Mon paysage est simple,
Sous ma fenêtre un arbre vénérable
Une sorte d'érable,
Qui n'est pas là pour la rime
Car il est le roi du jardin,
Une cité pour tous les bijoux ailés
Qui les abrite du soleil en été
Et en hiver les protège du vent glacé.
A ses pieds un banc, pour les mamans et leurs couvées,
Les pigeons s'y pressent pour becqueter
Les miettes des goûters.
Ils ne s'effrayent ni des cerceaux, ni des petits pieds bottés.

Lorsque le soir tombe et que sonnent les carillons,
Une ombre furtive enjambe le portillon
Déballe sa maison,
S'entoure d'une couverture, et serrant dans ses bras un violon
S'endort sur le banc avec comme compagnon d'occasion
Un chat noir décharné
Qui se réchauffe à ses pieds.

A l'aube, quand le soleil dore les plus hautes branches
Et que les oiseaux s'essaient timidement à pépier
Le vagabond se lève, étire ses membres ankylosés
Par le froid et l'humidité,
Bois un grand bol d'air frais en guise de café,
Plie sa besace, et disparaît avant que le gardien
Ne vienne ouvrir le jardin aux  passants pressés:
Une traverse charmante de feuilles jonchées
Qui crissent sous les pas joyeux des écoliers engoncés.

Au coin d'une rue, devant la banque aux larges baies
Je l'ai retrouvé, cet artiste avec son costume froissé
Tirant son archet sur un violon au vernis écaillé.
Dans le bruit des autos,
Sa musique n'avait pas d'écho.
A ses pieds de rares piécettes dans son béret fatigué
Tandis que vont et viennent à ses cotés
Des inconnus qui transforment en billets
Une  curieuse carte codée.

Sans logis, sans famille, il s'accroche à la vie
La terminant au son d'une Petite Musique de Nuit
Flattant les oreilles de passants gênés,
Qui pressent le pas et détournent la tête
De la misère qui se joue à leurs pieds.

Soudain s'ouvre la porte vitrée,
Vint à lui un homme au col amidonné et cravaté,
Lui enjoint de s'éloigner, et d'aller mendier
Loin de la clientèle qui se presse aux guichets.
Comme un Crainquebille moderne, il dut obtempérer.

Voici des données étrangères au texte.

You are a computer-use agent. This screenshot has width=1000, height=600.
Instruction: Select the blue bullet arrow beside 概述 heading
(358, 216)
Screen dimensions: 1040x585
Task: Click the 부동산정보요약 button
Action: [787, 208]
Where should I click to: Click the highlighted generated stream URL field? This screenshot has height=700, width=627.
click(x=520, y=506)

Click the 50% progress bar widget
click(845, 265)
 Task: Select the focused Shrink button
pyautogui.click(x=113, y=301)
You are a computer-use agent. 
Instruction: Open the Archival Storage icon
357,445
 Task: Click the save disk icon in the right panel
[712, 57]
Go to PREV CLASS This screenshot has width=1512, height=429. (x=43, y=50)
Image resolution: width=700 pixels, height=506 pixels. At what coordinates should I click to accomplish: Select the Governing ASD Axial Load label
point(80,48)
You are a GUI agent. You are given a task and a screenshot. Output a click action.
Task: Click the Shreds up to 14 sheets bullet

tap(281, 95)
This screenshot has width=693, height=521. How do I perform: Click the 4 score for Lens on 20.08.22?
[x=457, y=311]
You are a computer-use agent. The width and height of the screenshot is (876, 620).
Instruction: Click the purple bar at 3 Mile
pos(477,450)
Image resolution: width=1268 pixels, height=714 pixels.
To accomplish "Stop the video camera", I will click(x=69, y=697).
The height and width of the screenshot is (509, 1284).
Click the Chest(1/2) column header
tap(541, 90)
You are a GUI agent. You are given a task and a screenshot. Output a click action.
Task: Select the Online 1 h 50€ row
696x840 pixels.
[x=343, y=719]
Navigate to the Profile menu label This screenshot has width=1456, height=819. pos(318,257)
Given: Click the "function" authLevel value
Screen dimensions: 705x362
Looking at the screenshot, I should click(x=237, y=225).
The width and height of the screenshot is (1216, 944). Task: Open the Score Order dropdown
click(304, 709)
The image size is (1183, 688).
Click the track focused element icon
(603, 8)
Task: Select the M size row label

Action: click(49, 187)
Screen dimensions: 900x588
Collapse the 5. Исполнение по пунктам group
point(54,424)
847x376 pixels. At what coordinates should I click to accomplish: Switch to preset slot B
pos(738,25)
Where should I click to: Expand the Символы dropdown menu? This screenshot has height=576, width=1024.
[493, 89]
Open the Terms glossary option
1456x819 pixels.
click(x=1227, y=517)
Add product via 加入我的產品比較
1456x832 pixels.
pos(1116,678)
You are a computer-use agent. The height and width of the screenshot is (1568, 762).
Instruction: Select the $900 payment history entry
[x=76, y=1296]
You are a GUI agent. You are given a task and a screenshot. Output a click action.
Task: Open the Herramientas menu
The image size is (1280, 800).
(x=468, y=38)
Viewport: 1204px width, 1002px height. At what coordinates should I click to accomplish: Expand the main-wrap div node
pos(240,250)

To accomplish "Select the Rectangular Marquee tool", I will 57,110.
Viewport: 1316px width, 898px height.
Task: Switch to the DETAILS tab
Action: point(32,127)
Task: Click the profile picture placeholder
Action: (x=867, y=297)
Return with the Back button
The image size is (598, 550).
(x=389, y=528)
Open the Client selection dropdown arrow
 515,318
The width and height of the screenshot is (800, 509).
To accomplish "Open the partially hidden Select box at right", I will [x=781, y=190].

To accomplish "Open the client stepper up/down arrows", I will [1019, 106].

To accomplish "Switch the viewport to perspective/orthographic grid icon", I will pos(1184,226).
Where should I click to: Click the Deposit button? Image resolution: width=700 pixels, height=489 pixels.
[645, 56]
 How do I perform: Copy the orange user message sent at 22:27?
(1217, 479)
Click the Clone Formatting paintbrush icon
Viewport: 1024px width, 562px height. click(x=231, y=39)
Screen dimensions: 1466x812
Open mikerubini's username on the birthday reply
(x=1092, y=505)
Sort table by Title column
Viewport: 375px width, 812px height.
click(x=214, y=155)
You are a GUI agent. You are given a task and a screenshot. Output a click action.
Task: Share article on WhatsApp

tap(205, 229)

Le lendemain quand je revins dans le quartier
Le trottoir était noir du monde qui retirait sa monnaie
Car la banque était assaillie par des rumeurs fondées :
Comme un château de cartes, les cours s'écroulaient
Et chaque matin naissait un musicien qui tendait la main !
Tous formaient un orchestre que la foule applaudissait.
Ce n'était pas le Pactole*
Mais le vieil homme était sauvé par les oboles.
Il gagnait suffisamment d'argent pour s'acheter un dîner,
Et le partager avec le chat et la gent ailée du jardin enchanté.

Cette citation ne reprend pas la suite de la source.